Noticeably, the Xception model exhibits unique performance capabilities that make it the most successful among all the models in all the experiments. Thus, the results can offer hope that the model can be of assistance for pathologists in the future to diagnose the disease.

In order to draw inferences from the results, the models need to use a larger and more balanced dataset. Although the BreakHis dataset contains 7909 images, this is a meager number compared to the gigantic magnitude of breast cancer, which is very prevalent, as there is a scarcity of digital pathological image datasets. The problem lies in the fact that a huge amount of time and effort is needed in labeling and collecting the data [32,33]. Moreover, the dataset was also imbalanced. This draws attention to the fact that a larger and more balanced dataset should be available.

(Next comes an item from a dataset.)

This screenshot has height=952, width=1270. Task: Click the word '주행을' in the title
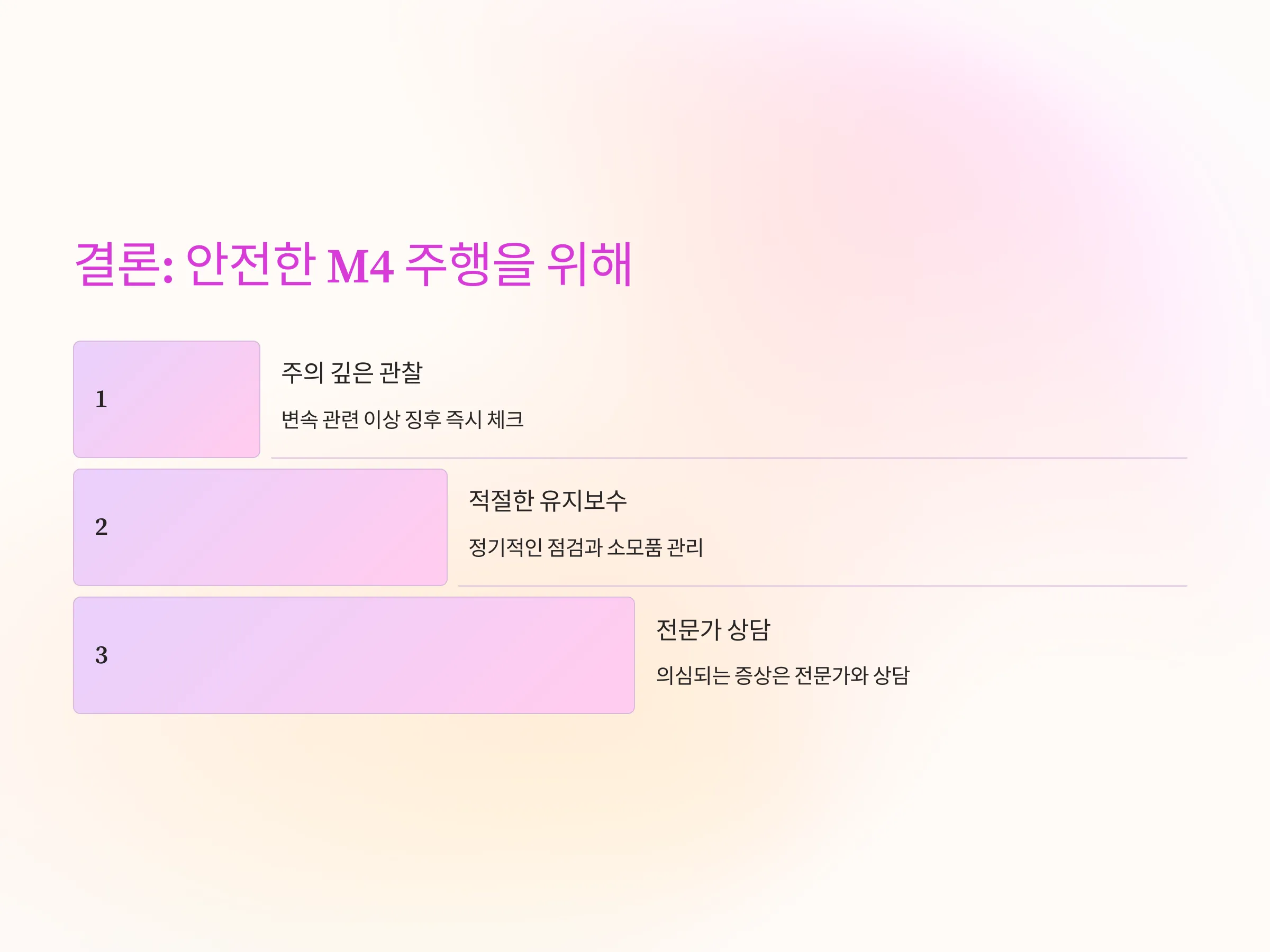(x=470, y=264)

Additionally, it can be noted that the accuracy achieved by Xception model in binary classification mode is higher than that achieved in the multi-classification mode for all the experiments, whether it is a magnification-dependent or magnification-independent experiment. This observation is expected since eight-class classification is more challenging than binary classification.

8. Conclusions

Breast cancer is a leading cause of death in women worldwide. The main objective in this study was to investigate the performance of the pre-trained Xception, DenseNet201, Inception ResNet V2, VGG19, and ResNet152 models on the BreakHis dataset. This was mainly to find a reliable deep learning model that can help pathologists in diagnosing breast tumors in histopathological images of any magnification size and of any tumor type. For this objective, multiple experiments were conducted to test all of these models from all the aspects of classifying breast cancer. As a result, magnification-independent binary classification, magnification-independent eight-class classification, magnification-dependent binary classification, and magnification-dependent eight-class classification were carried out for all the pre-trained models at two different learning rates. Xception has performed outstanding results in these experiments. Hence, it can be considered a scaffold on which further studies can be made and provide even more evidence to consider the model as a future tool to aid pathologists in the process of diagnosis. In the future, the trained networks can be further tested using a larger and balanced dataset with different splitting ratios that can be used to ensure robustness. Moreover, the images can be rearranged to enable patient-level performance testing.